Here we shall get the sodium spectrum; but I warn you that you will see other lines besides those given by sodium. The bright orange line is due to sodium. The sodium spectrum produces this bright orange line, which is alone seen here when we look at it through the more delicate instrument, and use a finer beam of light and a finer slit. We then see that the sodium spectrum consists solely of two bright yellow lines, which are separated by a very, very slight interval, and each of which is as fine as the finest spider's web. We cannot, unfortunately, exhibit the sodium lines in that way. There you see the splendid spectrum in which the orange band of sodium is very markedly visible. The other lines are not those which we have to attend to at present. It is impossible here, owing to the fact that our carbon points are impure, and contain certain metals mixed with the carbon, to get the pure spectra of the metals; and with this smaller apparatus, unfortunately, we cannot get light enough to throw the spectra on to the screen.

We now have the potassium spectrum, we still see the yellow band of sodium, because, as I have told you, sodium exists everywhere, and it is almost impossible to get the potassium pure; but we shall likewise see two other lines. There is the bright red band at one extreme end of the spectrum, and a violet one at the other end. These two are due to potassium. You notice also that the spectrum is continuous in the centre.

You

Now, we will take a mixture of potassium and sodium; such a mixture I have here. This mixture contains one part of sodium and twenty parts of potassium, yet the yellow colour of the sodium will cover entirely the purple colour of the potassium; and when we look at the flame with the naked eye we shall see nothing but the yellow flame, which might be produced by pure sodium. [A portion of the mixture was held in the gas flame, to which a bright yellow tint was communicated.] see this flame is as yellow as if it were pure sodium, yet it consists of one part only of sodium and twenty of potassium.

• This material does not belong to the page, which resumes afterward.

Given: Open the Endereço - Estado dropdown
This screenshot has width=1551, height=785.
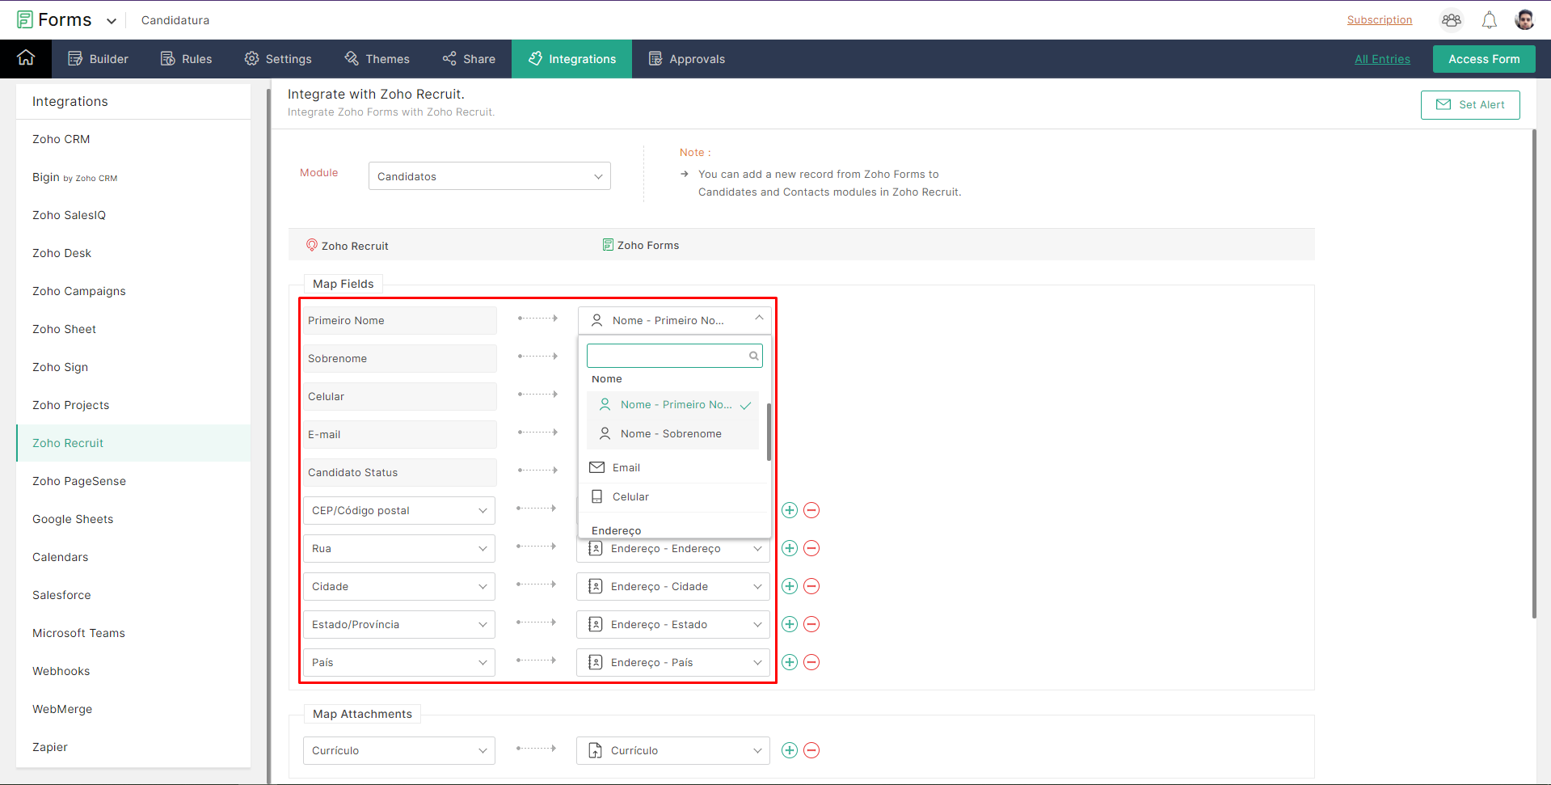Looking at the screenshot, I should click(673, 624).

But if we bring this mixture into the apparatus, and if we look at its spectrum, we find that the light of the sodium is kept to its own position. We have the bright yellow line of the sodium which does not interfere with the lines of the potassium, and these come out as distinctly as though no sodium were present at all. By allowing the bright sodium line to appear only where it ought, we see both the potassium lines coming out most beautifully.

Bunsen most eloquently describes, in his Memoir on this subject, the spectra which he sees when he places in the flame a mixture consisting of the chlorides of potassium, sodium, lithium, barium, strontium, and calcium, of each of which substances there is present only the one-thousandth part of a grain. He sees, first of all, the spectra of those substances which are most volatile appearing; the salts of sodium, potassium, and lithium are first seen; their spectra first come out, and these gradually fade away, and the spectra of calcium, strontium, and barium appear in all their vividness. Now, unfortunately, I cannot show you this with the beauty in which it is seen in the instrument when we allow the rays to fall on the retina; but you can see something which is very magnificent indeed. The mixture of all these chlorides together we now place in the carbon cup, and on bringing the upper carbon in contact with the mixture we shall volatilise the compounds, and we shall obtain the super-imposed spectra of all these substances. Mr. Ladd has now placed all the mixed chlorides in the cup, and on making contact we shall have all the

lines appearing. There you see what splendid bands we get now, and you will observe that some of the bands will gradually disappear, the light remaining constant; and others will appear with greater brilliancy, because the more volatile of these salts are driven off. There you notice the bright green bands of the barium. That splendid blue line is produced by strontium. Here we have the sodium; that is the green line of calcium; here we have the bright red line of lithium.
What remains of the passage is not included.